Ethical, Legal and Social Implications (ELSI) Research (R01 Clinical Trial Optional)
NIMHD supports applications that propose to study the ethical, legal and social implications (ELSI) of human genome research. Minority and health disparities populations are underrepresented in genomic research, especially with underrepresentation of people of non-European descent. Historical misuse of race and ethnicity data as population descriptors in genomics research has resulted in miscommunication of complex relationships between social identity, ancestry, socioeconomic status, and health, perpetuating misguided ideas and mistrust.
NIMHD supports projects that will advance the creation of guidelines and adoption of consensus practices for the use of race, ethnicity, social determinants of health, and ancestry data in study design, interpretation of results, publications, and medical care. Proposals should advance the use of self-identified race and ethnicity (SIRE) and ancestry informative markers (AIMs) to enhance the ability to describe research participants' diverse backgrounds and experiences in scientifically and socially meaningful ways in genomic research, genomic health care, and the broader societal, legal, and social arenas.

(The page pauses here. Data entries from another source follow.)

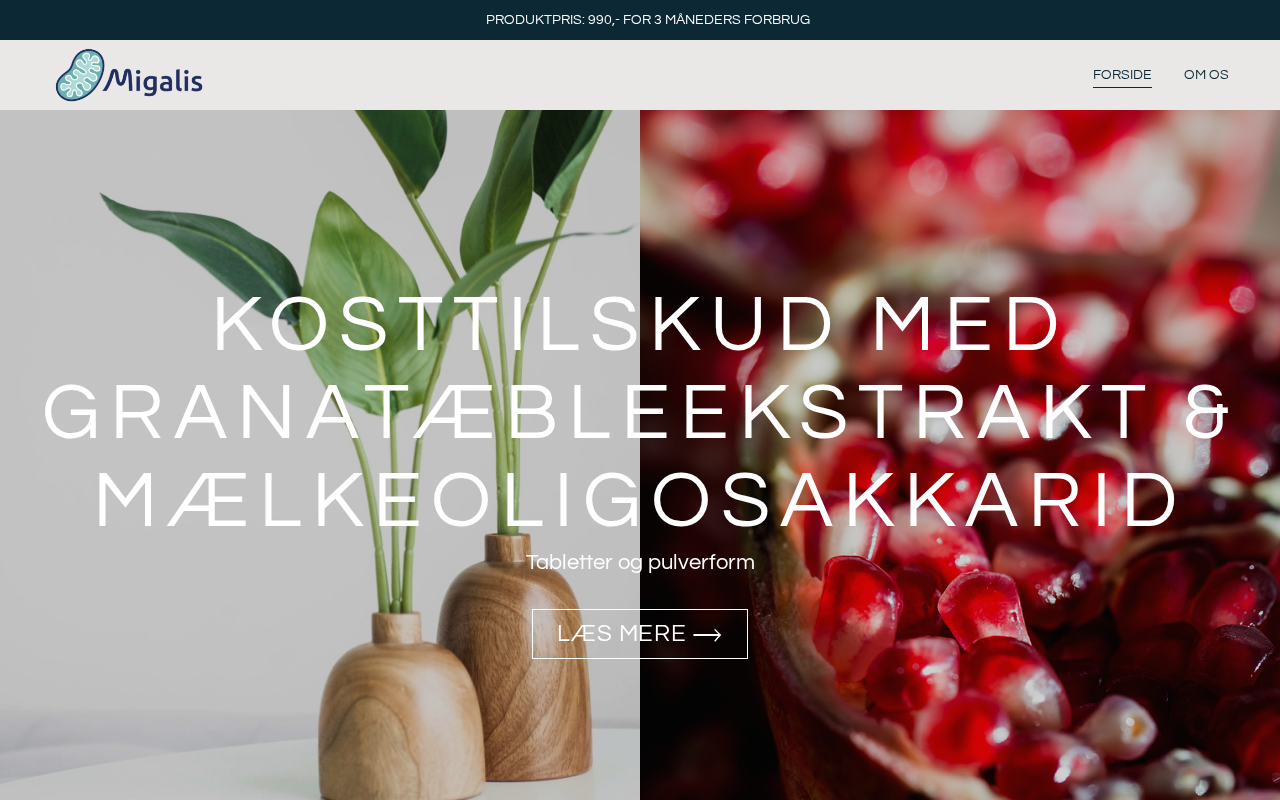Click the Migalis wordmark text
Image resolution: width=1280 pixels, height=800 pixels.
click(x=153, y=80)
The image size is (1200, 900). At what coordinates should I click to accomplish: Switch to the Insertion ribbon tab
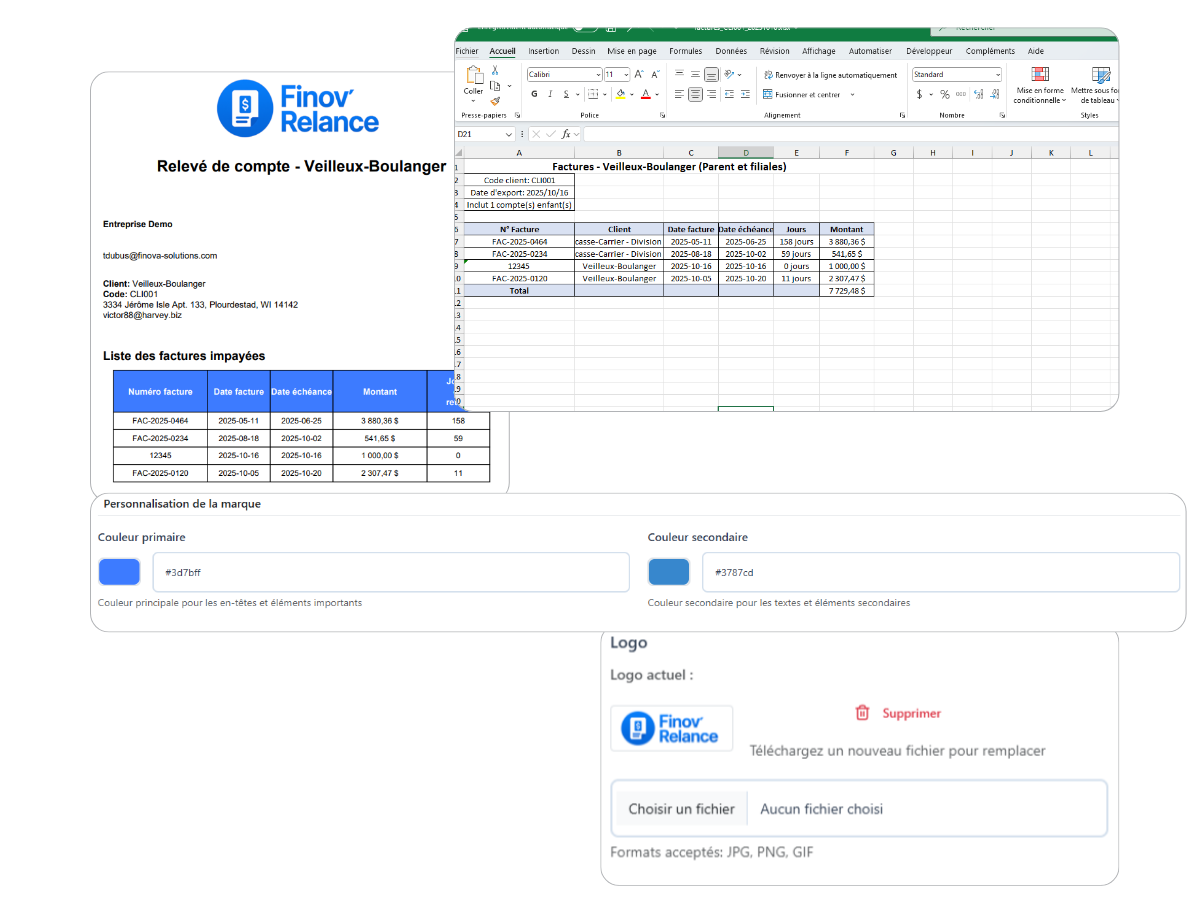[x=543, y=51]
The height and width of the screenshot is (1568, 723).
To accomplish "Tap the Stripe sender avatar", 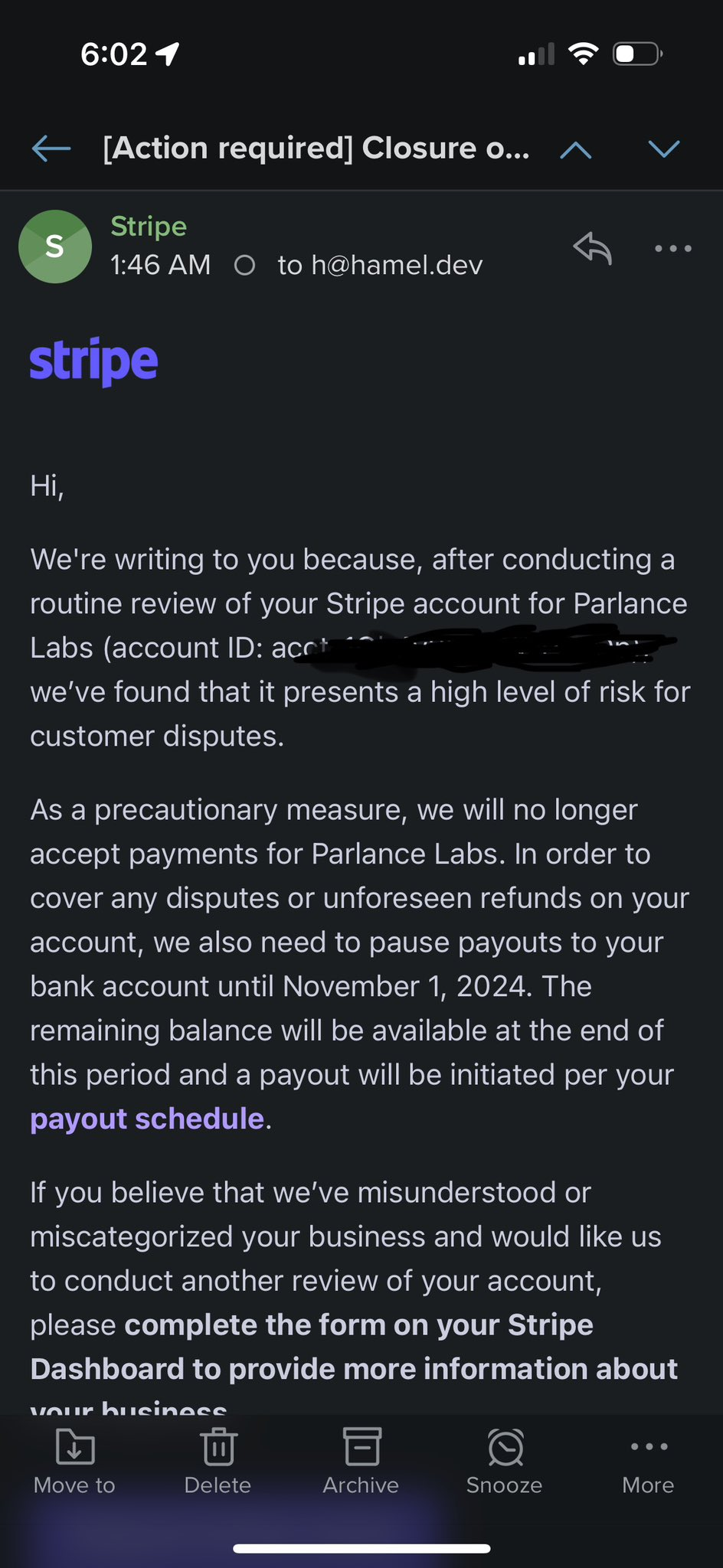I will [x=55, y=247].
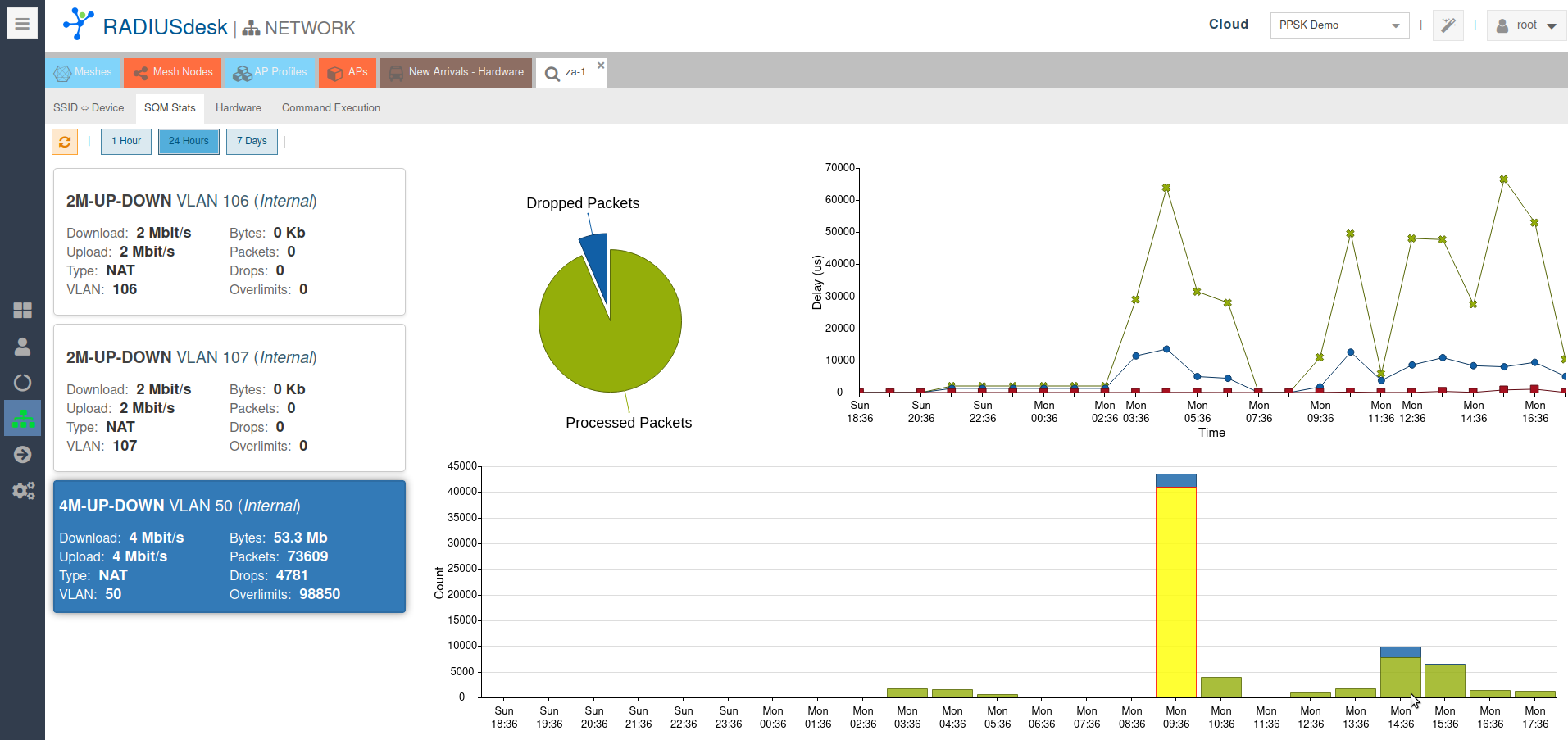Screen dimensions: 1568x740
Task: Click the right-arrow icon in sidebar
Action: [x=23, y=455]
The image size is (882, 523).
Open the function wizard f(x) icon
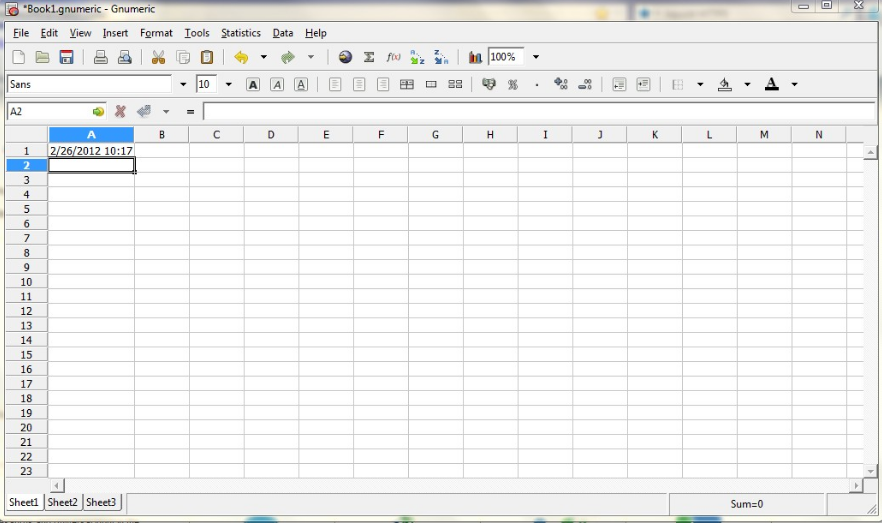pyautogui.click(x=393, y=58)
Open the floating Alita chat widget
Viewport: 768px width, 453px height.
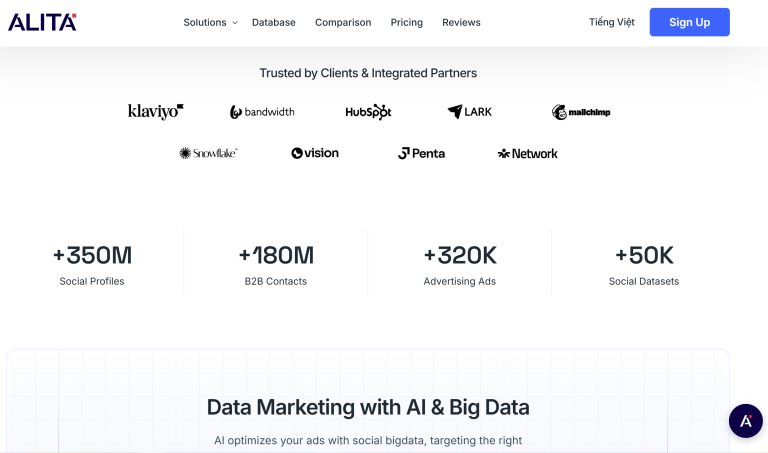[745, 421]
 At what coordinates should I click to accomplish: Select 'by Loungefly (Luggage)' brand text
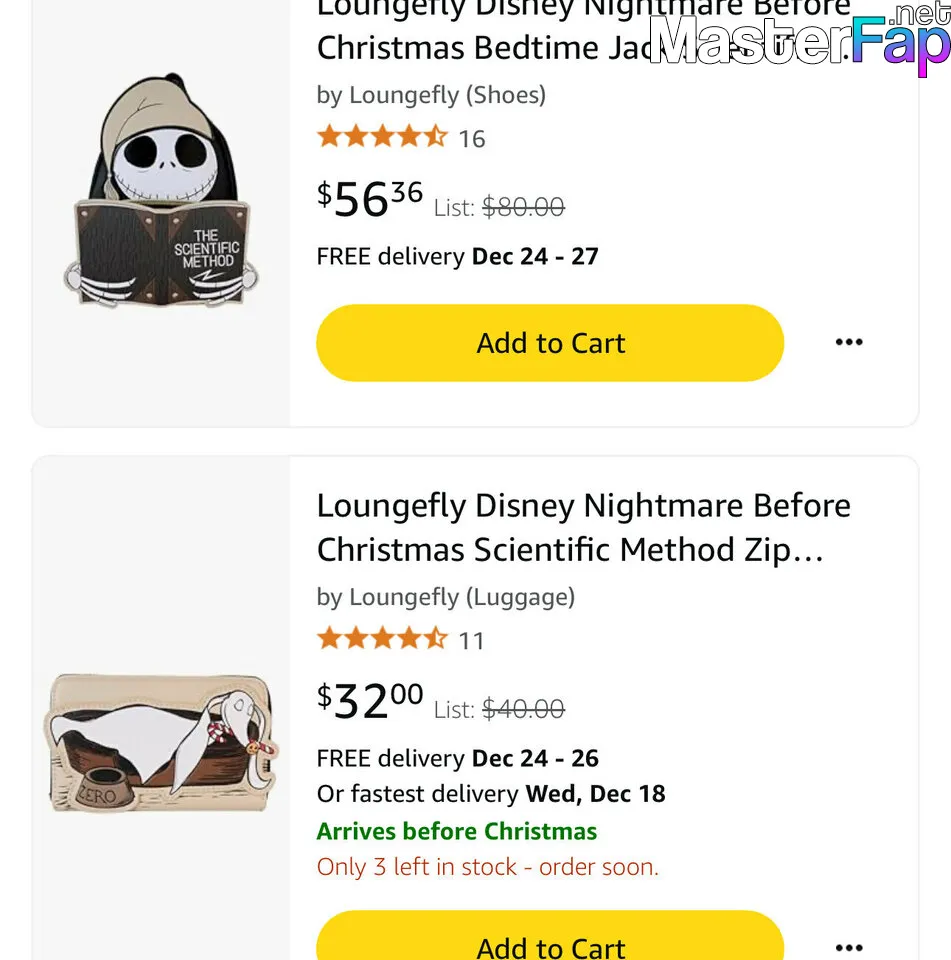tap(446, 597)
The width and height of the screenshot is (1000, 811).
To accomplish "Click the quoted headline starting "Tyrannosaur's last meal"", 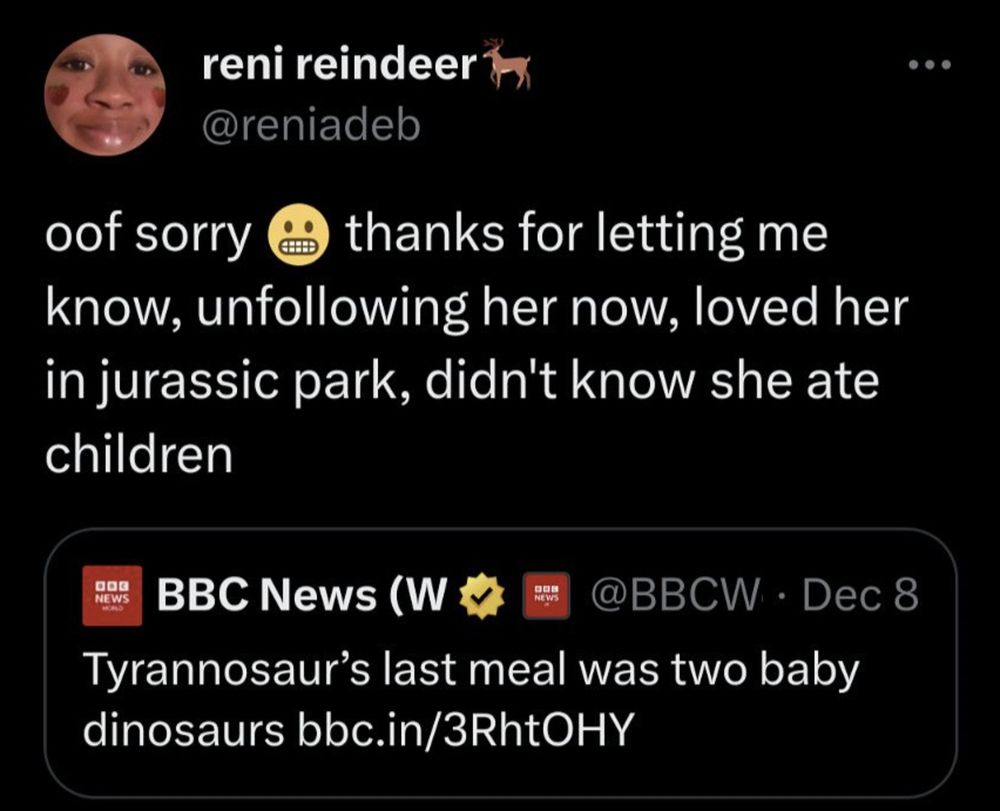I will (x=468, y=670).
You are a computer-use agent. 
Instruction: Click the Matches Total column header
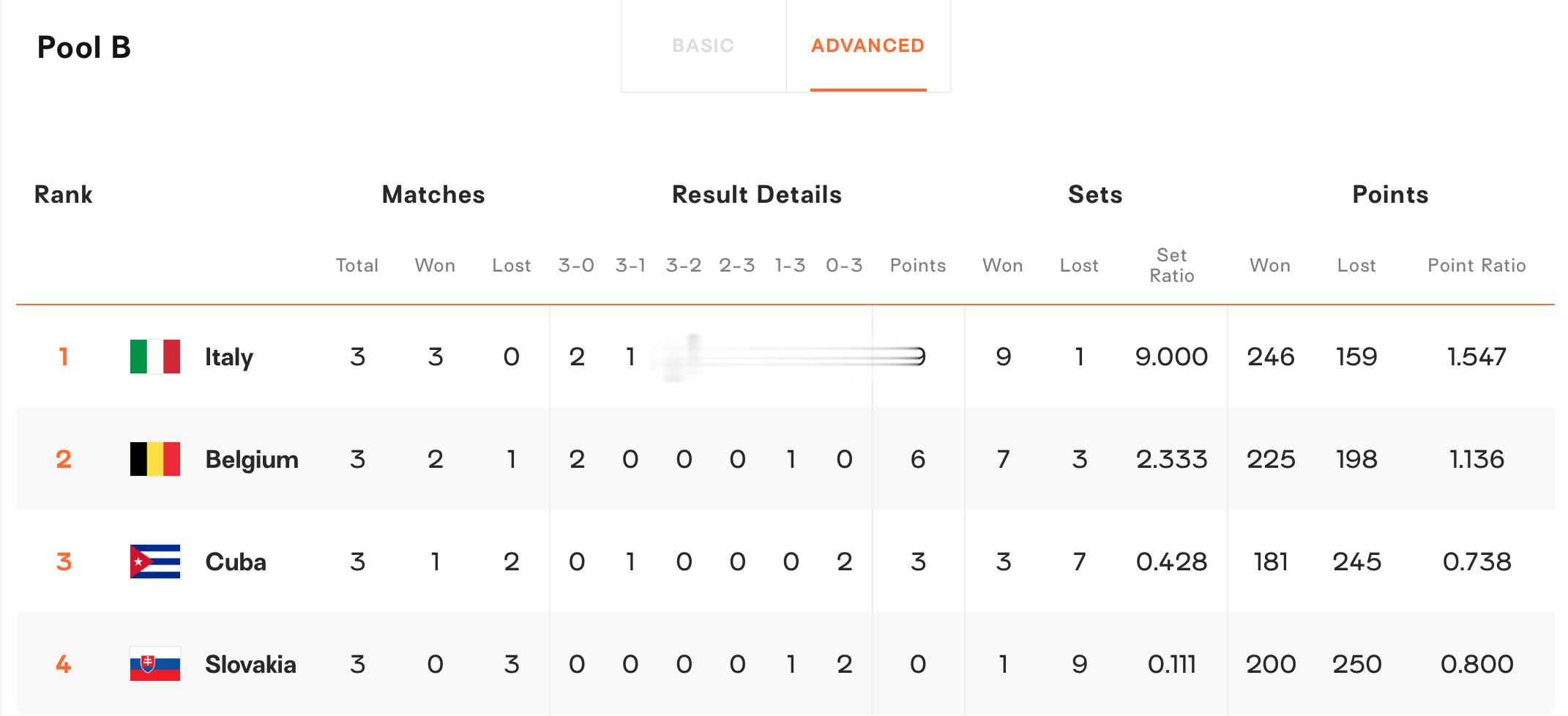click(357, 265)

Applications must focus on one or more NIH-designated U.S. health disparity populations, which include Blacks/African Americans, Hispanics/Latinos, American Indians/Alaska Natives, Asian Americans, Native Hawaiians and other Pacific Islanders, socioeconomically disadvantaged populations, underserved rural populations, and sexual and gender minorities. Research may use available secondary data, health system data and/or collection of primary data.
NIH Guide No.: PAR-20-254
Page updated July 9, 2021